ProCyon

ProCyon is a multimodal protein foundation model that unifies protein sequence, protein structure, and natural language in a single generative system, enabling researchers to ask open-ended questions about protein function and to retrieve proteins using free-form text. Where most protein language models produce fixed embeddings or predictions over a closed label set, ProCyon treats protein characterization as an instruction-following problem: a user can interleave one or more protein inputs inside a textual prompt and receive a natural-language answer, a generated phenotype description, or a ranked set of candidate proteins.

The model was developed by the Zitnik Lab (Marinka Zitnik's group, part of the Department of Biomedical Informatics) at Harvard Medical School together with the Kempner Institute, and released as a bioRxiv preprint in December 2024. It targets a long-standing bottleneck in functional genomics: the vast majority of proteins across organisms remain poorly annotated, and existing tools either require predefined ontologies or cannot reason jointly over molecular sequence and the descriptive text in which biological knowledge is recorded.

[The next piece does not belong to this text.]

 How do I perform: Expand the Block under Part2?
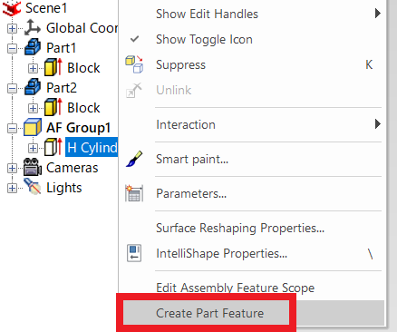click(x=33, y=108)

ProCyon's central contribution is breadth of phenotype coverage combined with zero-shot generalization. It spans five knowledge domains—molecular functions, therapeutic mechanisms, disease associations, functional protein domains, and molecular interactions—and is designed to operate on proteins and phenotypes that were never seen during training.

#Key Features

• Multimodal instruction following: Accepts protein sequence and structure interleaved within natural-language prompts, so a single model handles diverse queries without task-specific heads or fixed output vocabularies.
• Zero-shot phenotype generation: Produces free-form text descriptions ("captions") of protein function and maintains strong performance on 3,250 completely unseen phenotypes.
• Text-based protein retrieval: Ranks and retrieves proteins from natural-language descriptions, including queries phrased as a drug's mechanism of action.
• Cross-domain reasoning: Combines evidence across molecular function, disease, and interaction domains to characterize poorly annotated human proteins.
• Open release with variants: Code, the training dataset, and intermediate checkpoints are released, with model variants tuned for different use cases.

#Technical Details

ProCyon is an approximately 11-billion-parameter model that couples a large language model backbone with protein representation learning. The flagship ProCyon-Full and the binding-specialized ProCyon-Bind use a LLaMA-3-8B backbone, while ProCyon-Split—the benchmarking variant—uses LLaMA-2-7B; protein inputs are encoded with ESM2 and projected into the language model's token space. Training uses ProCyon-Instruct, a dataset of roughly 33.9 million protein-phenotype instructions assembled from 677,154 protein-phenotype pairs, covering 48,920 unique phenotypes across 56,753 proteins, domains, and peptides spanning the five knowledge domains. On a benchmark of fourteen biologically relevant tasks, ProCyon outperformed both single-modality and multimodal baselines, including ESM3, and generalized to thousands of held-out phenotypes. The model weights are distributed on Hugging Face but depend on gated access to the LLaMA backbone, making deployment conditionally open.

#Applications

ProCyon supports functional annotation of understudied proteins, hypothesis generation in disease biology, and target discovery in drug development. Concrete use cases demonstrated by the authors include generating phenotype descriptions for poorly characterized human proteins, retrieving candidate proteins that match a drug's mechanism of action, identifying drug-binding protein domains, and predicting the functional consequences of mutations. Computational biologists, proteomics researchers, and pharmaceutical teams can query the model in natural language rather than mapping problems onto a fixed ontology.

#Impact

ProCyon extends the protein foundation model paradigm beyond embeddings and structure prediction toward open-ended, language-grounded reasoning about protein phenotypes, positioning natural language as a unifying interface across heterogeneous biological knowledge. By releasing the model, the 33.9-million instruction ProCyon-Instruct dataset, and evaluation code under an MIT license, the authors provide a reusable substrate for protein-and-text multimodal research. Its main practical limitation is the dependence on gated LLaMA weights, which adds an access step relative to fully unrestricted releases, and—as a preprint—its benchmark claims await peer review and broader independent validation.